Dolly shook her rein gently. "I must go," she said, smiling sadly. "Good-by."

The horse galloped down the road. Like a fair, winged creature she floated away in the sunlight.

"Am I to lose her at last?" he groaned. "After all these years of patient watching and waiting is she going back to the man who could have had her but would not? God knows that is not fair. Surely I deserve better treatment—if—if I deserve anything. Can I urge him to come—will it be possible for me sincerely to pen the words which may seal my doom? Yes, I must—if I don't I would not be worthy of her respect, and that I must have, even if I lose her."


CHAPTER XVIII

The letter was written. It was full of manly sympathy and friendly assurances. It brought the afflicted banker three days later to the plantation. A delightful cool and airy room was assigned to him. The open sympathy of the mountaineers and the negroes about the place was vaguely soothing. Looking back upon the city, it seemed a jarring place of torture when contrasted to the eternal peace of this remote spot. Free to go when and whither he liked, Mostyn spent whole days rambling alone through the narrow roads and by-paths of the mountains, often reaching all but inaccessible nooks in canons and rocky crevices where dank plants and rare flowers budded and bloomed, where velvet mosses were spread like carpets, and ferns stood like miniature palms.

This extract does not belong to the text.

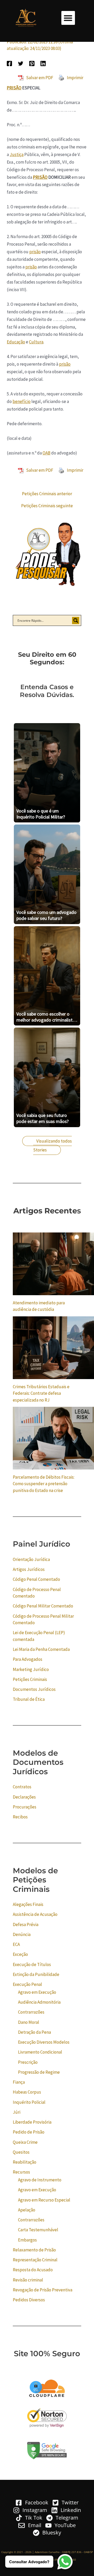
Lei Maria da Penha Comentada (41, 1649)
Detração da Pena (34, 2032)
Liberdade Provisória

One morning Mostyn saw Saunders hoeing weeds out of the corn-rows in a field back of the house; and, taking another hoe, he joined him, working steadily by his friend's side till noon. And here he made a discovery. He found that the work furnished a sort of vent for the festering agony pent up within him. It seemed to ooze out with the sweat which dampened his clothing, to be absorbed in his heated blood, and after a cooling bath he slept more profoundly than he had slept for years. He now saw the reason for Saunders's partiality to country life. It was Nature's balm for all ills. In fact, he was sure now that he could not do without it. Nearly every morning after this he insisted on working in the fields. Sometimes it was with a plow, which he learned to use under the advice of Tobe Barnett, a scythe in the hay-field, or a woodman's ax in the depths of the forests. But still sorrow and shame brooded over him like a material pall that refused to be put aside. As he lay in his bed at night he would fancy that he heard little Dick calling to him from the nursery, and the thought that the voice and love of the child were forever dead to him was excruciating.

One evening after supper Saunders informed him that Dolly and some of her literary friends were to hold a club-meeting at the schoolhouse to discuss some topic of current interest, and asked him if he would care to go along with him. Mostyn was seated at the end of the veranda smoking. He hesitated, it seemed to Saunders, longer than was necessary before he answered:

"I hope you will excuse me, but you mustn't let me keep you away. I am very tired and shall go to bed early."